Saturday, August 17, 2002
I'm having supper with Jason Ashberg and Dion Scher. Jason's a filmmaker. He made one of the one-minute Quickies, one that I co-wrote with him, called THE FIRST MOVE. Dion's a movie writer. He and Jason have just finished making PENDULUM, a short that Dion wrote.The three of us are pretending we're in Hollywood, and we're waiting for photographers to burst through the door to try and steal pictures of us together to print in the society pages.
Jason tells us a story about our mutual buddy, Akin Omotoso. He's an actor on GENERATIONS, a daily soap opera, and the most-watched show in South Africa. He's also the director of a feature movie that's doing very well on the international film festival circuit: GOD IS AFRICAN.
Well, Jason phoned him last Sunday to say, "Akin -- you've made it, huh?"
"What do you mean?"
"C'mon, Akin. Don't you read the Sunday Times?"
So Akin scuffles with a newspaper, turns to the gossip pages, and finds a picture of himself and some society babe, along with a story about how they were seen in a restaurant together, and how they may be romantically involved, and how Akin dived under the table when he saw the reporter.
Akin fumes to Jason. "It's all bullshit!" he says. Yeah, of course he was at the restaurant. No, he's not involved with her.
Once Jason's finished telling us the story, I reckon that you've got to expect stuff like that if you want to be a soap star. I also caution him that we've got to learn to expect the same treatment in a little while, when we're also high profile celebs. We drink to that.
---
Earlier in the day, I meet with Kim briefly, before the SASWA Feature Film workshop run by Jeremy Nathan, the renowned guerrilla filmmaker. As a member of council, it's my turn to be the Master of Ceremonies.
But back to Kim.
She fixes her eye on a point between my eyes and my lips and says nothing. I've only spoken to her on the phone since meeting her the other day for lunch, after her rape. We're a little uncomfortable. I don't want to encroach on her physical space in any way. She's probably feeling unsafe, and I'm a man, and I just don't want her getting any ideas that I might want to rape her.
She keeps looking at my nose and says, "I'm pressing charges."

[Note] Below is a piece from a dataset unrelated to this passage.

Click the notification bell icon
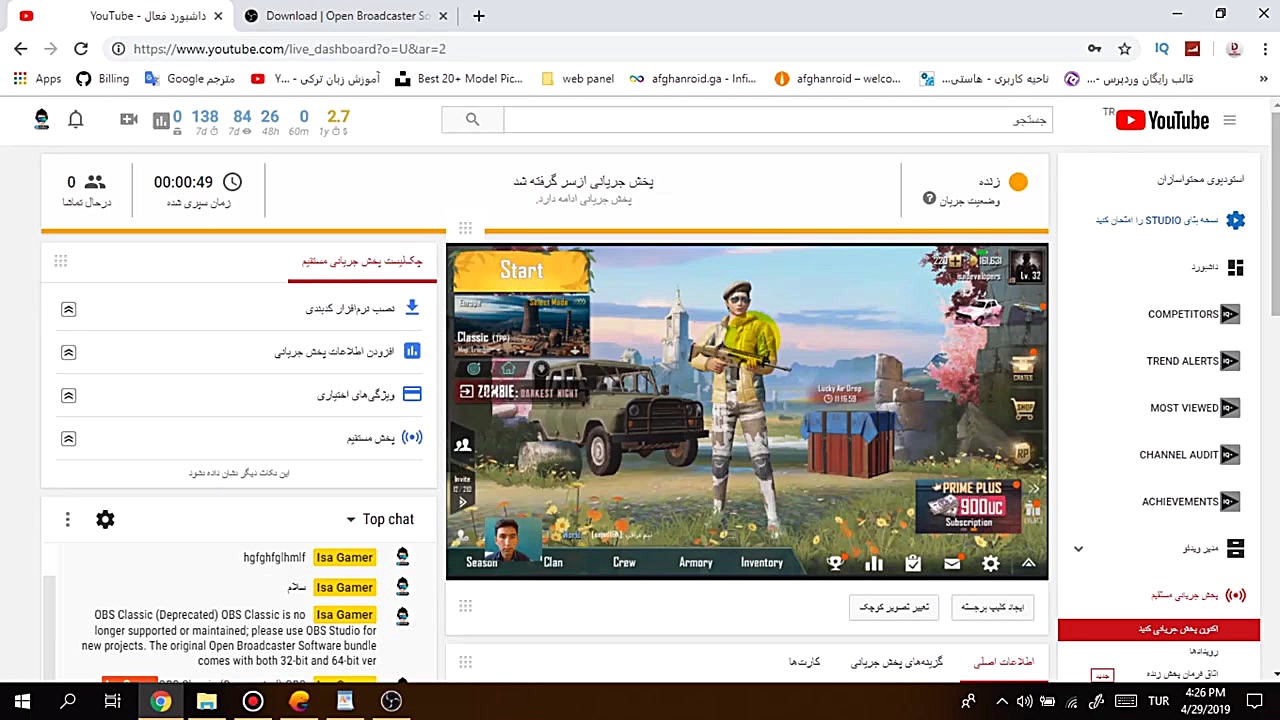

"Good for you," I say, and touch her shoulder.
She flinches. "The bruises," she says.
"Haven't they healed yet?" I say. I'm concerned. The rape was two weeks ago. She should be physically fine by now, surely?
"They're new." I look at her. I'm aware that I'm shaking my head. I don't know what I'm about to hear, but I've got a sick idea that she's going to tell me she's been raped again. She says, in her candy-voice, her best little-girl voice, "Don't be cross with me." And I know I'm going to be very, very cross with her. She says, "He did it again. You know last weekend was a long weekend? Well, I went to a dinner party he held. And basically, I was out for the whole weekend. I mean, out, knocked out. Unconscious. The same drug, it seems. I went to the doctor on Monday, and this guy definitely raped me again. The whole weekend." She points surreptitiously at her crotch. "I'm -- torn. Inside."
I can't be hearing this. Is she having me on? "Kim, are you telling me you WENT TO THIS GUY'S HOUSE?"
"Don't be cross. It's all the drugs I'm on."
Where I come from, I believe in that adage: "If you cheat me once, you're at fault. If you cheat me a second time, it's my fault."
Now, Kim's multiple-rape and bruising and vaginal lacerations at the hands of a sociopath armed with a drug that paralyses women is certainly not a bag of laughs to me. And I certainly do have some sympathy for her. But not as much as I had the first time this happened two weeks ago. Right now, I think she's an idiot.
"I've got to go to my SASWA workshop," I tell her. "I'm the MC today."
"Don't be cross," she says, and there's a vulnerable, drugged, stupid look in her eye that makes me want to go on a killing spree.
Instead, I introduce Jeremy Nathan with an unnatural amount of zeal. "Roy's too kind," he says, and I smile, settling back for an afternoon of learning about the state of feature movies in South Africa today.